### Texto em estudo:
◇ ◇ ◇ ◇ ◇ ◇ ◇
Os problemas sociais podem ter diversos nomes, variados disfarces e comportam diferentes estratégias de enfrentamento. Mas no fundo, todos ligam-se por um pequeno arco de afinidades e complementaridades que tornam as lutas populares, sindicais, étnicas, de gênero, políticas e tantas outras um combate à uma mesma fonte de opressão. Nós, no entanto, nos perdemos em nossas disputas de egos e acabamos por vezes criando outras barreiras no processo. Barreiras estas que opõem uma e outra forma de interpretar e combater o mesmo problema social, e que por fim nos desvirtuam deste embate de fundo e nos levam a uma luta fratricida.

Nesse sentido, as tradicionais lutas sindicais, em defesa dos trabalhadores, de seus direitos mais básicos, de continuado enfrentamento com a exploração desmedida, de militante conscientização de milhões para que não reproduzam acriticamente suas condições de dominados e expropriados capitalistas, nos são bastante claras como lutas sociais travadas contra a forma de opressão estruturante de nossa sociedade global: o capitalismo. Independente das denúncias de revisionismo, das críticas advindas das disputas pela direção das organizações de luta, o certo é que os sindicatos são mecanismos legítimos de mobilizar e conscientizar.

Entretanto, desde junho, aqui no Brasil, e há alguns poucos anos mundo afora, temos conhecido, na construção, outras formas de mobilização popular e luta social. Estas formas trazem características tão opostas às que conhecemos tradicionalmente, como partidos e sindicatos, que parecem opor-se-lhes, quando na verdade o que ocorre é uma ressignificação dos mesmos princípios que devem nortear os sindicatos (e partidos, por que não?).

Temos presenciado milhares e até milhões nas ruas, protestando e manifestando sua indignação contra uma miríade de problemas sociais, que como destacamos acima, são consequências e aparências de uma mesma problemática social. Estas pessoas, no entanto, não só não foram organizadas em massa, convocadas e orientadas quanto ao que e como fazer, como também rejeitam esta tutela, tão tradicional e sistemática que não por acaso é o que primeiro damos falta. Enquanto as lutas (legítimas) até então se organizavam através de lideranças, grandes aparatos burocráticos, centralismo decisório, alienação da grande maioria das instâncias deliberativas reais a fim de que uma vanguarda revolucionária os guiasse, estes que agora tomam as ruas prescindem de tudo isto. E mais, colocam isto tudo também no centro do problema a ser combatido.
◇ ◇ ◇ ◇ ◇ ◇ ◇
### O que fazer:
a) Diga se cada afirmação concorda com o texto sobre lutas sociais, respondendo sim ou não e citando literalmente as palavras do texto que decidem: (i) os sindicatos são apresentados como mecanismos legítimos de mobilização e conscientização; (ii) as novas formas de mobilização surgiram no Brasil há muitos anos; (iii) as pessoas que estão nas ruas aceitam a tutela de lideranças.
b) No primeiro parágrafo do texto sobre lutas sociais, quais tipos de luta são enumerados como combate a uma mesma fonte de opressão? Liste todos.
c) Prossiga o texto sobre lutas sociais a partir do ponto em que ele termina.
As entradas não têm nenhum papel aqui.
◇ ◇ ◇ ◇ ◇ ◇ ◇
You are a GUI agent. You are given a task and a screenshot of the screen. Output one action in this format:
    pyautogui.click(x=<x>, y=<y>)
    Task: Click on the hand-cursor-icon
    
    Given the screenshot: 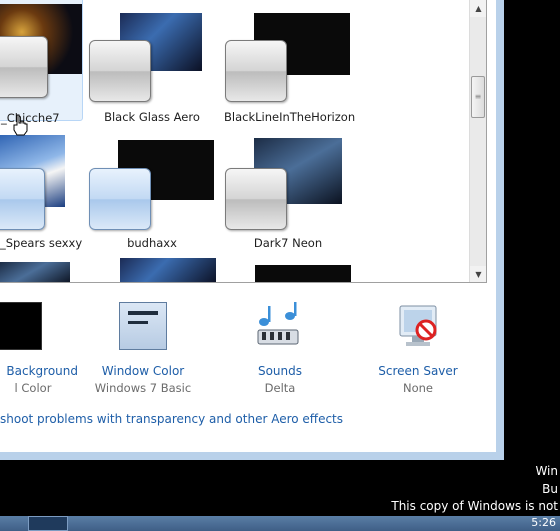 What is the action you would take?
    pyautogui.click(x=20, y=125)
    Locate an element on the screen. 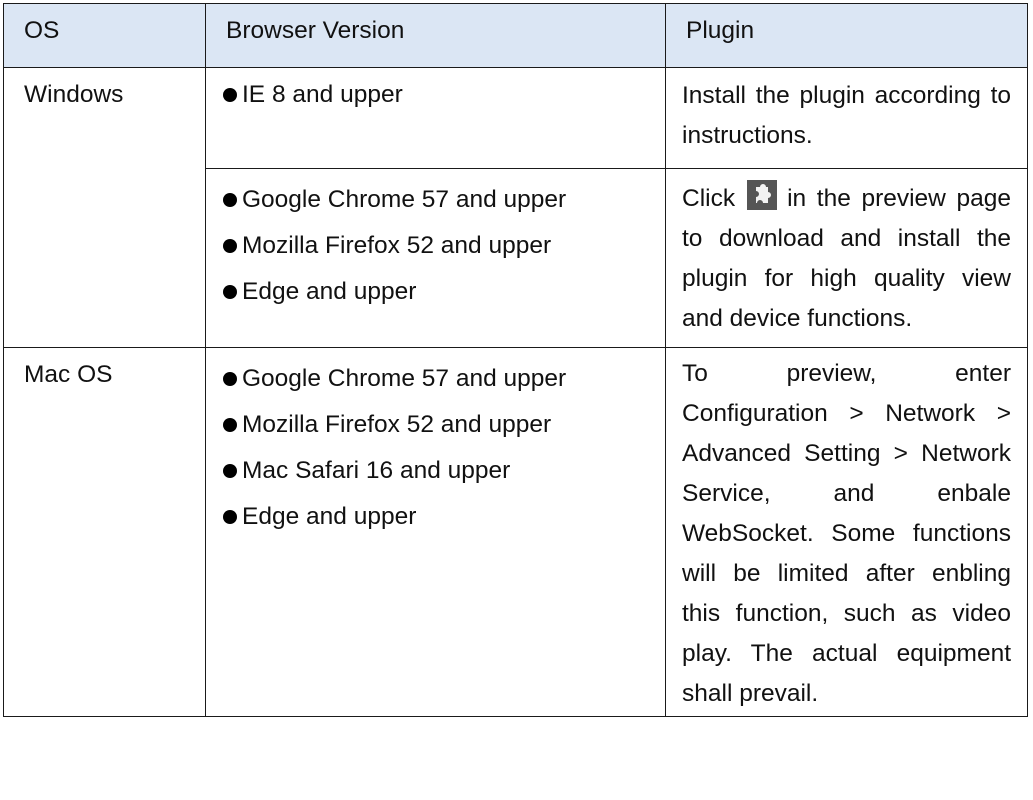 This screenshot has height=800, width=1033. plugin-puzzle-icon is located at coordinates (762, 195).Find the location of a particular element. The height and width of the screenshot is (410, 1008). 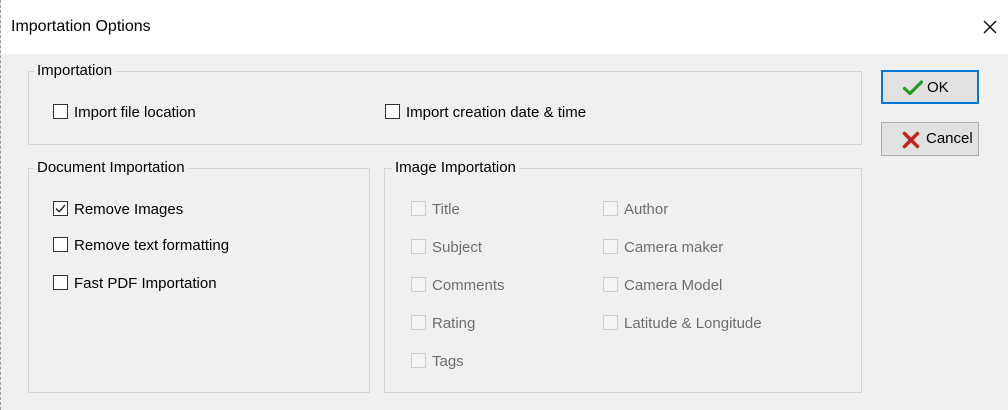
◇ ◇ ◇ ◇ ◇ ◇ ◇
### Respostas numeradas:
a)
(i) Sim: "os sindicatos são mecanismos legítimos de mobilizar e conscientizar".
(ii) Não: "desde junho, aqui no Brasil, e há alguns poucos anos mundo afora".
(iii) Não: "rejeitam esta tutela".

b) populares, sindicais, étnicas, de gênero, políticas

c)
Não é de pequena importância uma discussão que presenciei numa das manifestações do Rio em julho recente. Um rapaz, de não mais que 20 anos, discutia apaixonadamente com um senhor, de uns 50 anos, sobre o termo “massas”. Quando este senhor reclamou a falta de objetivos claros pela massa, eu fiquei pensando “que objetivos este senhor consideraria claros?”, mas o rapaz prontamente retrucou: “Massas? Não somos massas! Se estamos juntos é porque temos afinidades de pensamento, de ideias, porque sentimos a mesma coisa. Ninguém nos manobrou aqui. Ninguém me disse o que era claro pra eu querer. O senhor está aqui por motivos diferentes do meu, mas está aqui. Se fôssemos massas, nunca estaríamos aqui juntos!”. Infelizmente não peguei contato de nenhum dos dois, pois fiquei minutos parado, pensando nas implicações daquela discussão.

A fala deste rapaz dá ideia do que estamos vendo. Não são mesmo massas, muito menos de manobra, mas sim multidões que vão às ruas protestar por aquilo que as indigna, que lhes parece injusto, urgente de se mudar. Insisto que não existe nenhuma contradição nisso. A clareza de objetivos que exigia o militante senhor, está ali, para ser apreendida. Mas ela não vem didaticamente soletrada nos cartazes, está nos discursos, nas entrelinhas, brotando da análise social necessária. E enquanto se buscar as lideranças para negociar, as instituições para disputar-lhe o controle, não se entenderá nada do movimento, pois sua maior e primeiríssima bandeira é exatamente contra lideranças e institucionalidades alienantes do indivíduo.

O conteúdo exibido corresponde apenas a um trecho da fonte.